═════ Passage ═════

# Australian FPOW - Fleureau Peninsula Olive Wood, platter gift...!



## robutacion (Oct 25, 2009)

Hi everyone,

Is getting that time of the year here where I have to finalize the removal of the 4 x olive trees left from the olive tree patch (8 trees total), at a property 30km away from here I cut the 4 trees last year. I have been told that is still a little boggy going into the paddock, so I will try to reach the trees on my quad and trailer, with all the gear, wife and dogs, I would have no hope on the Ford Falcon wagon 2 wheel drive only.

I've been also told that 3 of the 4 stumps/roots form the trees cut last year have been pulled out and turned down-side-up, allowing the rain to wash some of the soil away. According to the property owner, the biggest one is still there and the 3 removed, are all the size of a small car...! so, I'm up to some expense to get a big machine and a big truck to get them out of there and into my storage paddock, so that I can work on them bit by bit!.

═════ Available data ═════

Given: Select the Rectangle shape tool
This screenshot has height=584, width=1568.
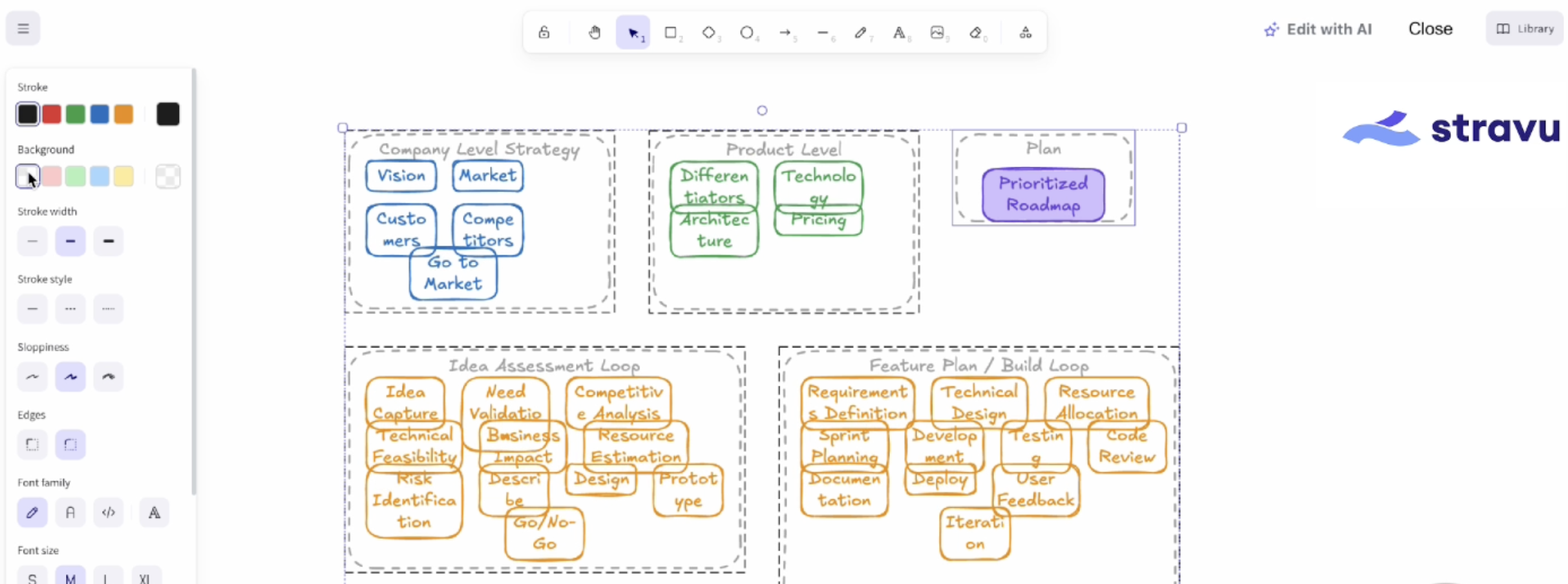Looking at the screenshot, I should 671,32.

═════

Complete the following
- A) Translate this sentence from the olive wood post into Spanish: "I have been told that is still a little boggy going into the paddock, so I will try to reach the trees on my quad and trailer, with all the gear, wife and dogs, I would have no hope on the Ford Falcon wagon 2 wheel drive only."
- B) Write the next part of the olive wood post, starting right after its final sentence.

Expected results
- A) Me han dicho que todavía está un poco pantanoso para entrar al potrero, así que intentaré llegar a los árboles con mi cuatrimoto y el remolque, con todo el equipo, mi esposa y los perros; no tendría ninguna posibilidad con el Ford Falcon familiar, que solo tiene tracción en dos ruedas.

- B)
Anyway, I did promised to the land owner to get him one platter made out of some of the first lot of olive I took last year, and from what he said to me on the phone a couple of day ago, this job will be done soon so I decided that was time to make him a olive platter from the trees that have/here been living in his property for about 140 to 160 years.

I had a dozen or so pieces that I had rough turned within a few day of getting the timber home last year, they were stabilized and let to dry on the rack. I particularly selected some of the larger and most "irregular" logs and forks, where I know I would find lots of flaws but also the best figure and colours possible. These blanks always have plenty of repairs throughout the making process of the piece, starting with the largest and most important ones during rough turning it, and before the timber stabilizer is used to soak the timber in (very generous brush application twice, with one day in between).

Today I felt that I was to saw for something too demanding so I decided to go down to the shed, pick one of the stabilized pieces, mount it in the lathe and let rip! I had 4 good size platter to use but 2 had developed a crack that needed a overnight gluing so I had 2 left that were in identical conditions to finish. I picked the one that I had left a deeper foot/base (about 1"), and about 11" diameter.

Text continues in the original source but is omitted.